DOCUMENT SECTION =>
*-*-*

LONDON (Alliance News) - Shares in building materials company Wolseley PLC took a bruising on Tuesday morning as investors brushed off a rise in group revenue and trading profit to focus on the slowdown in the repair, maintenance and improvement market in the UK, which hammered profit for the group in the country in the first quarter.

Wolseley shares were down 5.1% to 3,613.00 pence mid-morning Tuesday, one of the worst performers in the FTSE 100.

Revenue for the three months to the end of October rose to GBP3.56 billion, up from GBP3.38 billion a year earlier, while like-for-like revenue grew 3.2%.

The growth in revenue was driven by the US, where construction markets remained very strong. Revenue for Wolseley's US plumbing and heating business, Ferguson, benefited from strong heating, ventilation and air conditioning sales, though industrial sales were hit by a weak oil and gas sector.

The oil and gas sector also took a bite out its Canadian business, which also saw trading profit sag due to the weak Canadian dollar.

Revenue from the UK and Nordic businesses was broadly flat in the quarter, but like-for-like revenue in the UK fell, hit by the softness in the repair, maintenance and improvement market which has already caused problems for industry peers such as Travis Perkins PLC and SIG PLC. Revenue growth in the UK, therefore, was driven entirely by acquisitions.

*-*-*

QUESTIONS ON THE MATERIAL =>
1. In the Wolseley trading report, by what percentage had the company's shares fallen by mid-morning Tuesday?
2. Carry on the Wolseley trading report from its final sentence.

SUPPLIED ENTRIES =>
*-*-*

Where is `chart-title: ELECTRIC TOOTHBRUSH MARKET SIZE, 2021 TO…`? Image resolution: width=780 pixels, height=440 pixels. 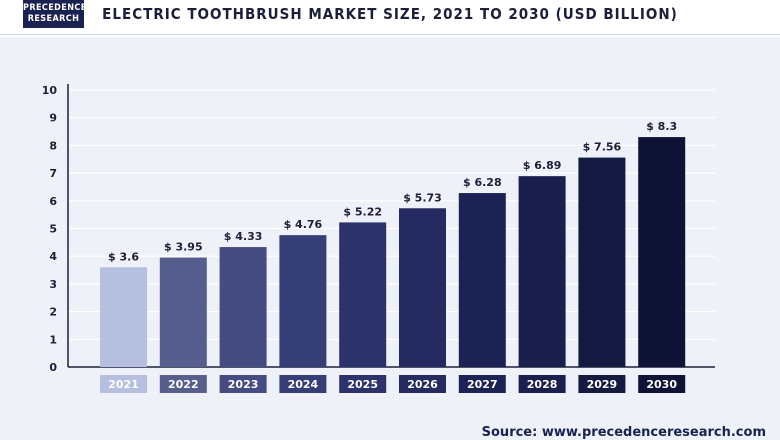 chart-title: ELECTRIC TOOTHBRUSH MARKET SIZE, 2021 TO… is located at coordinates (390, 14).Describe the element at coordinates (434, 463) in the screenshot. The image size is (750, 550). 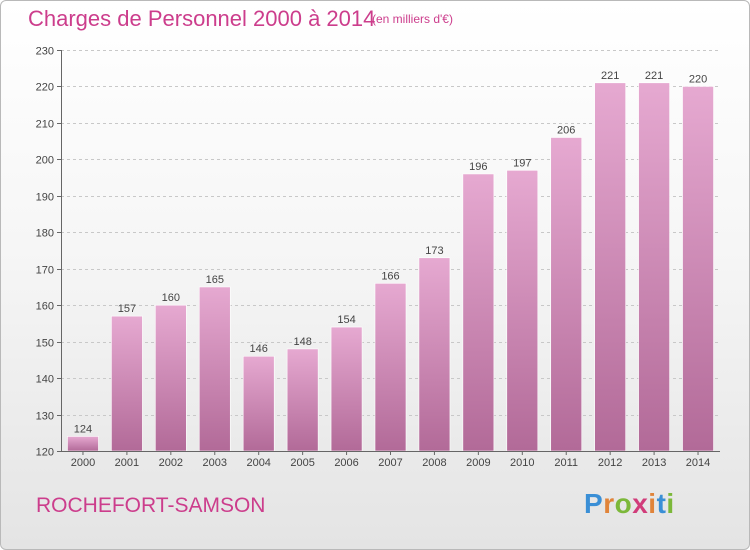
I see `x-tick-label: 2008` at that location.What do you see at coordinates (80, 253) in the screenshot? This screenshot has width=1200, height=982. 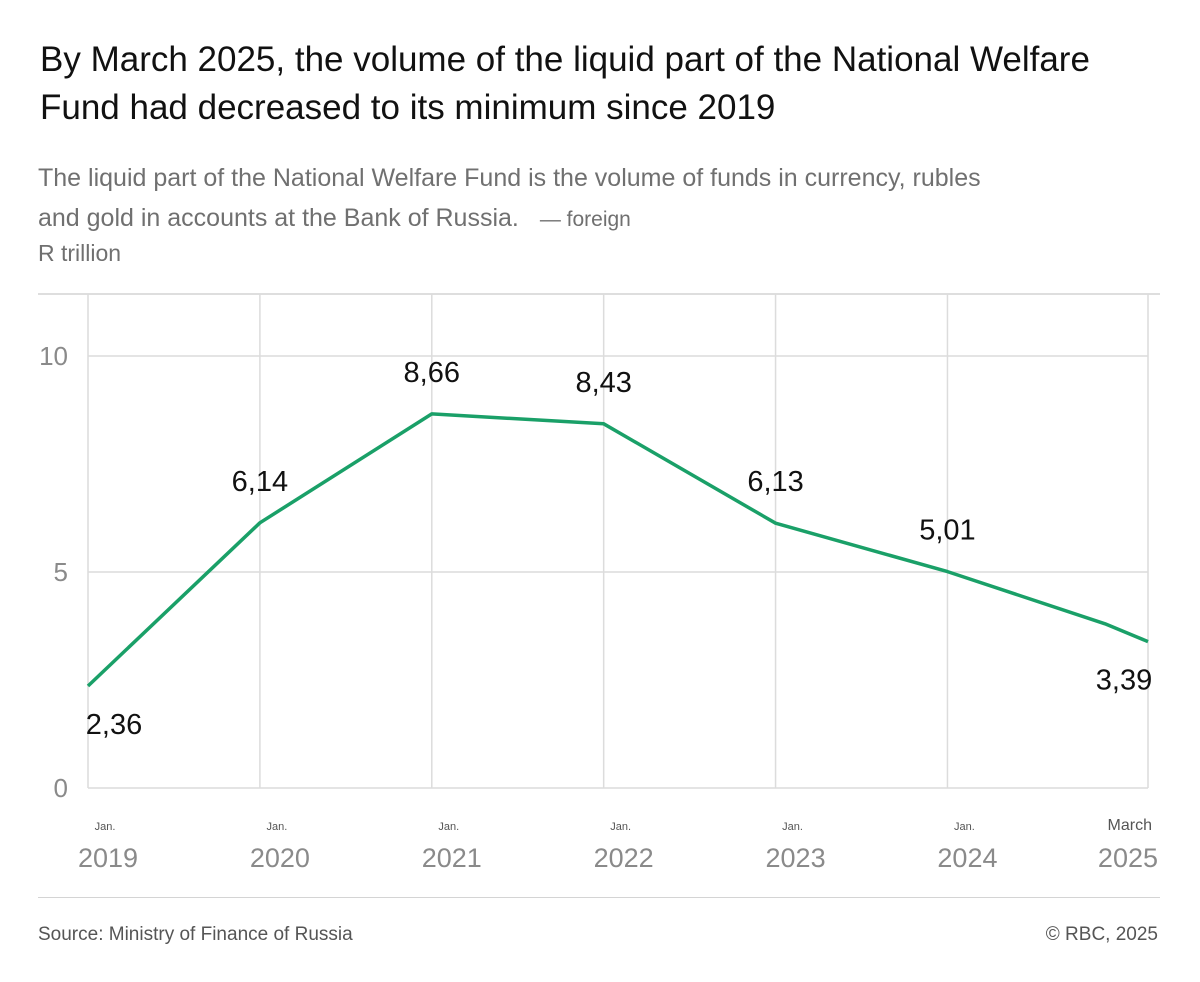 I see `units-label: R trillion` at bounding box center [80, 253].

*-*-*

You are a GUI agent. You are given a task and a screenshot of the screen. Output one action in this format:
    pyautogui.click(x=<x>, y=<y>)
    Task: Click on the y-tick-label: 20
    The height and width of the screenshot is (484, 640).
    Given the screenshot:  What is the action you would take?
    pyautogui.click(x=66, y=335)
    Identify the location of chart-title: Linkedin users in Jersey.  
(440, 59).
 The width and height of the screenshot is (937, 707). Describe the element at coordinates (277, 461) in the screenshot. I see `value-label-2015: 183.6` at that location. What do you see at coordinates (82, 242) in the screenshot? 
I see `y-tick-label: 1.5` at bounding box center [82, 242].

*-*-*

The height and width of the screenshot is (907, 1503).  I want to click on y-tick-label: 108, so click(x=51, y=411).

*-*-*

RESULTS OF THE EXERCISE =>
1. 5.1%

2.
Trading profit for the quarter rose to GBP250.0 million from GBP236.0 million, as Wolseley's gross margin improved to 28%, but the group took a heavy hit from the tough conditions in the UK market, where its trading profit fell 21% thanks to the soft market conditions.

Central Europe also continued to prove tough for Wolseley, with market conditions in Switzerland still weak. Still, its gross margin was broadly in line and costs was brought down, so trading profit edged higher.

"We will remain vigilant on costs and continue to drive performance improvements, strong cash conversion and better customer service," said Chief Executive Ian Meakins.

Davy Research said the pace of moderation in the US was greater than anticipated and hhas hurt the investment case for Wolseley. In addition, current conditions in the US would indicate a somewhat mixed outlook for the near-term, the broker added.